AI workloads meet thermal constraints in data centres
Artificial intelligence is often framed as a software breakthrough. In practice, it is also an energy and infrastructure challenge.
A single AI query can consume roughly 10 times the electricity of a typical internet search, and demand is climbing rapidly. By 2030, data centres are projected to account for around 3% of global electricity consumption — nearly double their share today and growing far faster than electricity demand from most other sectors.
That level of demand brings with it a practical constraint: heat.

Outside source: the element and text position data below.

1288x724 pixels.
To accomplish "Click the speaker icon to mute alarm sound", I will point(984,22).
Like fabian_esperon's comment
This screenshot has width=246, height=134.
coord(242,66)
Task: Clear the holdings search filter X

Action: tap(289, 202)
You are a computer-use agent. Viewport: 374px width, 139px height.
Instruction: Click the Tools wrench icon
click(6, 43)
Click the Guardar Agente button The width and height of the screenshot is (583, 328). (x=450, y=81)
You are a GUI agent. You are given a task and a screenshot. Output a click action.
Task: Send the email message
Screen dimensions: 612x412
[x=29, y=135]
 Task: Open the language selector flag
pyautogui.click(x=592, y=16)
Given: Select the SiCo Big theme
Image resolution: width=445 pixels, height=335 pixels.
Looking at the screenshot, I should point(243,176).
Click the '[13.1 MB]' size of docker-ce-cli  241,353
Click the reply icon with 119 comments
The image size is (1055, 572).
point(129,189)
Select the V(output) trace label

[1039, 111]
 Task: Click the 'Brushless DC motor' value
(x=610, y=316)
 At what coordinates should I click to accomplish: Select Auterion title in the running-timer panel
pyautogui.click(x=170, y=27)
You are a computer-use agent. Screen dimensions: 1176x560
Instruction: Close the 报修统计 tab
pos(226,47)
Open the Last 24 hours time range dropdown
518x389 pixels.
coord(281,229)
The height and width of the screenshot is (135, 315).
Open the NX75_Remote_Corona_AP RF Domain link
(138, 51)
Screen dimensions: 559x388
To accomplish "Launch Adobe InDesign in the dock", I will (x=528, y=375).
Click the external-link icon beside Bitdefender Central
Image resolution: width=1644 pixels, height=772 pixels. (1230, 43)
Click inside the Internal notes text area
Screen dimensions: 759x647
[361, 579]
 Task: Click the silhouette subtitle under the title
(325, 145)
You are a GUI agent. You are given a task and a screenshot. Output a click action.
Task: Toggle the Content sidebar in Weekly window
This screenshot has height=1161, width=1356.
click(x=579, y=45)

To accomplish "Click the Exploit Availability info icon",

AI infrastructure is becoming denser, more power-hungry and far more thermally intensive than the systems data centres were originally designed to support. Cooling systems that once performed reliably are now approaching their limits.
The shift to high-density, liquid-cooled infrastructure
AI workloads are pushing rack power densities to new extremes.
Where traditional enterprise servers might draw only a few kilowatts per rack, modern GPU-accelerated systems operate at dramatically higher levels. Today’s fully populated GPU racks draw around 132 kilowatts. The next generation of systems is expected to approach 240 kilowatts per rack, and industry roadmaps are already exploring future densities of one megawatt per rack.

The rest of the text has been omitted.